Exercise material:
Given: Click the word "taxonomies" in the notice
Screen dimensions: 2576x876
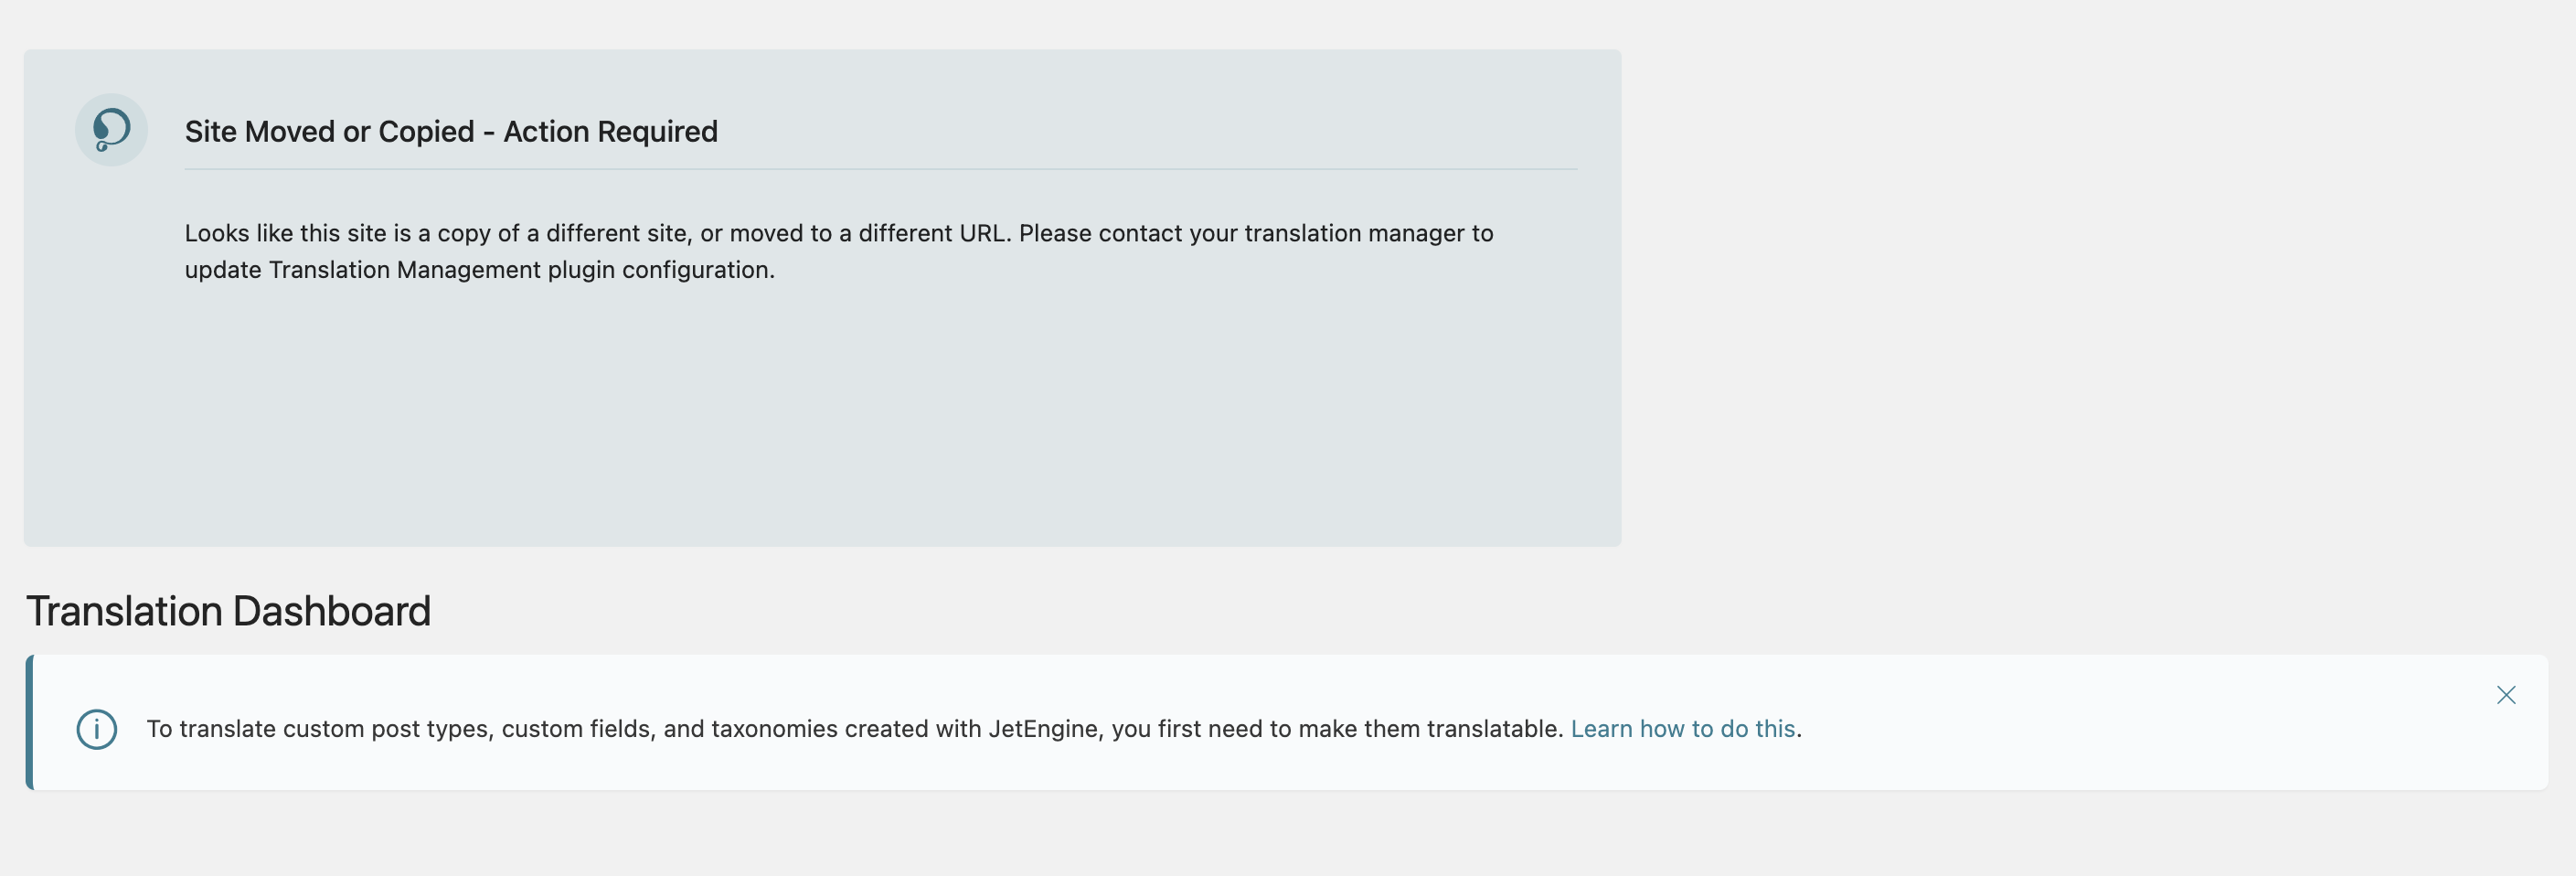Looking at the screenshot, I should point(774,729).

* * *

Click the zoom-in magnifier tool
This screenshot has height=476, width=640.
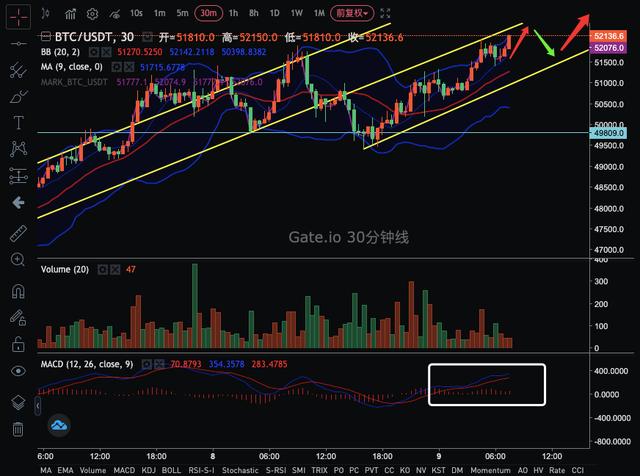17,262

What you should do: Lines holding "Click" in the material above are to be reported.

Reply to the task:
Given: Click the word "taxonomies" in the notice
Click the zoom-in magnifier tool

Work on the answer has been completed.